The most time consuming part is next… Practice installing each LED in place within the model, file down both the LED and the inside of the model as necessary until the LEDs fit in place and the hull fits together properly.
When you are satisfied with fit, choose some very thin insulated wire (such as telephone wire) and solder the LED’s together paying particular attention to polarity. You will need to plan it carefully and trim the LED’s leads accordingly.
Hint: Don’t solder the parts inside the model. Test fit, get the correct positions then solder the parts together, holding them with alligator clips and clamps outside the model to avoid damaging the plastic. Just keep test fitting often, and also keep testing the circuit as you go to make sure your polarity is correct and your LED’s aren’t damaged.
Next, you can use narrow brass or copper tube (available from K&S metals at your hobby shop) as a receptacle for the stand mount which you will make from Plastruct’s plastic coated steel wire (made in two sizes), also available at your hobby shop. Choose sizes that will allow the stripped wire to slide easily but firmly into the hollow tube. This wire will act as support for the model as well as carry electrical current to the LED’s. The plastic insulation on the wire will allow you to glue it together and prevent short circuits. The tiny tubes will allow you to remove the model from the stand any time you wish. Solder the LED’s to these tubes with one for the positive leads, the other for the negative. You will need to drill holes and cut channels into the interior of the model to accept the tubes. See Fig. 1.
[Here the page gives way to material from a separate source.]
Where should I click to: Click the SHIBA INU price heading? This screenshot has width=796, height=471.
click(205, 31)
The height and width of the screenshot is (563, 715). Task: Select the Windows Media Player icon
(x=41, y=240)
When you are satisfied with your internal assembly, make sure you fully test it by plugging in some wires from your battery pack before gluing the hull together, sealing it up forever. See Fig. 2.
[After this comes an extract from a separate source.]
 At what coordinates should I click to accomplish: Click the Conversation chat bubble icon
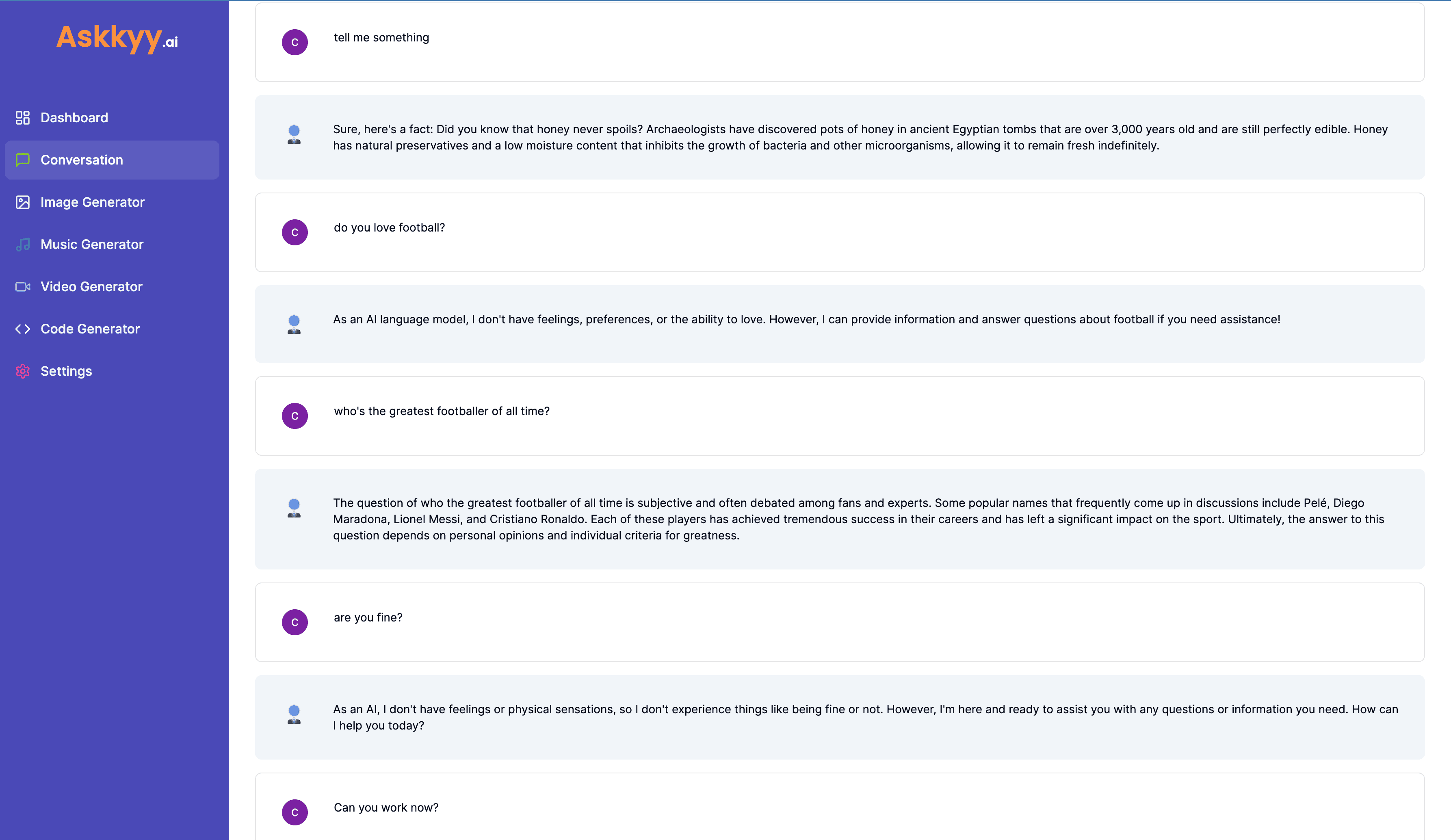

Now is a good time to make your stand. First, make your support by stripping and preparing the plastic coated wire, bend it into the shape shown and make sure the stripped ends fit into the model snugly but easily without strain on any parts as in Fig. 3
The stand shown in these pictures was scratch built from sheet plastic, but you can make one out of just about any kind of box you want. A switch is installed as well as a battery pack to hold two dry cells and two tubes, the same as the ones installed in the model, are used to plug the support wires into. See Fig.4.
Imagine what you’d have to go through to light this little fella up if it were molded in opaque material!
When you are satisfied everything can be mounted in place and the hull can be glued together, test everything (Fig. 5) then go ahead and finish the model as usual but with the following exceptions:
1: Mask off the areas you want to light up, OR be prepared to scrape paint off those areas when the model is finished. Liquid masking film is handy for this operation. Note the stand you made can be used to hold the model when spraying it as well as keep paint from getting into the inside of the tube!
2: Spray the entire model’s outer surface with white primer and when dry, follow up with dark gray primer. The white will help the light bounce around more inside the model to light up other things like windows, the gray primer will help keep the light from leaking through the hull colour, as most other paints are not entirely light-tight. Continually test the lighting while priming to make sure the model’s hull is sealed. Silver also makes for a great light blocking alternative as well, just make sure you can paint over the silver with your hull colour. Some silver paints don’t take well to being re coated with another colour.
When that is done, finish and decorate the model as desired. Install the batteries, plug in the stand, throw the switch and… (Fig 6)… ENGAGE!